Antonio Montero wrote in response, "Ad agencies are in my opinion one of the biggest roadblocks that prevent Mexican advertisers from embracing the Internet.

When you think think about it, it makes perfect sense. For years, ad agencies have not been totally accountable for their cllientsÂ' results mostly because their campaigns in traditional media were hard to measure in general. So, ad agencies could spend lots of money on mediocre campaigns without being held fully responsible at the end.

However, we all know the Internet is highly measurable and this scares the hell out of ad agencies, because for the first time in decades clients can clearly measure the effectiveness of their campaigns and calculate their ROI with extreme precision, thus making ad agencies fully accountable.

Furthermore, online media requires a different set of skills and capabilities commonly not found in the traditional ad agency.

Building this set of skills is not easy and requires agencies to start thinking differently and viewing their business in a very different way.

In short, they need to CHANGE and they refuse to do it and will continue to do so until there is no way out...."

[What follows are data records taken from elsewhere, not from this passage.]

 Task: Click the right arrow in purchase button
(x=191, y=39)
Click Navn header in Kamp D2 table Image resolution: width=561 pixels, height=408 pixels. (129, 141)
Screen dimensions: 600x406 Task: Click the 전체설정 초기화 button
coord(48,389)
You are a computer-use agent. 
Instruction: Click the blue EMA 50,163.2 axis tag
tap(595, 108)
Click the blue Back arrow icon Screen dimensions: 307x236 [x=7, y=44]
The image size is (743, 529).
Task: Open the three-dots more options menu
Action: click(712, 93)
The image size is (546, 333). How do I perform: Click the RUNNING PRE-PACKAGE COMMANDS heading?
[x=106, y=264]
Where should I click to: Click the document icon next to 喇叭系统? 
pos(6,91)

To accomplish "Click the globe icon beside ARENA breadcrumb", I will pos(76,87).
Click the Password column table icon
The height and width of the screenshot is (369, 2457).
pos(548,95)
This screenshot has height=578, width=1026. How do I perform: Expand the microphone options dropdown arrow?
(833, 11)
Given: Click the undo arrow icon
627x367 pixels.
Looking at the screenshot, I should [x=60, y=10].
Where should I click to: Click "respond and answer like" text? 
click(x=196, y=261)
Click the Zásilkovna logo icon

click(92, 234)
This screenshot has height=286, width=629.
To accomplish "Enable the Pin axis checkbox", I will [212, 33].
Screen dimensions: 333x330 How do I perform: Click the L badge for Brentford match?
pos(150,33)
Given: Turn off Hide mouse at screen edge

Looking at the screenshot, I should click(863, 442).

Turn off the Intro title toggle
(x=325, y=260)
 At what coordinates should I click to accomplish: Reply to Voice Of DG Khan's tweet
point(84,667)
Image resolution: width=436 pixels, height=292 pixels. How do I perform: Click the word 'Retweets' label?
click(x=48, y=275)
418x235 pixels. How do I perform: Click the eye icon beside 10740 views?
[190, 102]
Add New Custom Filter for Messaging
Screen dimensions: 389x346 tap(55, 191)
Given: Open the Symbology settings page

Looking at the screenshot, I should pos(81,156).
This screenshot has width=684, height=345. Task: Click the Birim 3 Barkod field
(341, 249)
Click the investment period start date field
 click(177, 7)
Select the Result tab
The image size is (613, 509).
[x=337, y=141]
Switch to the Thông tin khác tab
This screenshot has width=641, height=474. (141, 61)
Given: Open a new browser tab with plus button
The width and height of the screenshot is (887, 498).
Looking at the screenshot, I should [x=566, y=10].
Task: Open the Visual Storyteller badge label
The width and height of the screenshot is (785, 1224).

Thursday, October 23, 2008
Talking About Talent At Stream 08
By Dave Morgan

I recently attended "Stream 08," an "un-conference" in Greece co-hosted by Sir Martin Sorrell of WPP and Yossi Vardi. Yossi, one of the world's best and most prominent technology investors and entrepreneurs, is famous for his un-conferences, which are basically open-source events where all of the participants are expected not only to listen and engage with speakers, but to be presenters as well. The focus of the events is to establish original dialogue among a diverse group of entrepreneurs, executives and, in this case, marketers and advertising agency folks. It was a pretty extraordinary couple of days and I can certainly say that I came away enriched -- whether it was learning about the surprising opportunities for mobile Internet in East Africa, hearing Sir Martin's extremely well-thought-out perspective on the current financial crisis and its global ramifications, or meeting some great entrepreneurs working on some really cool ideas.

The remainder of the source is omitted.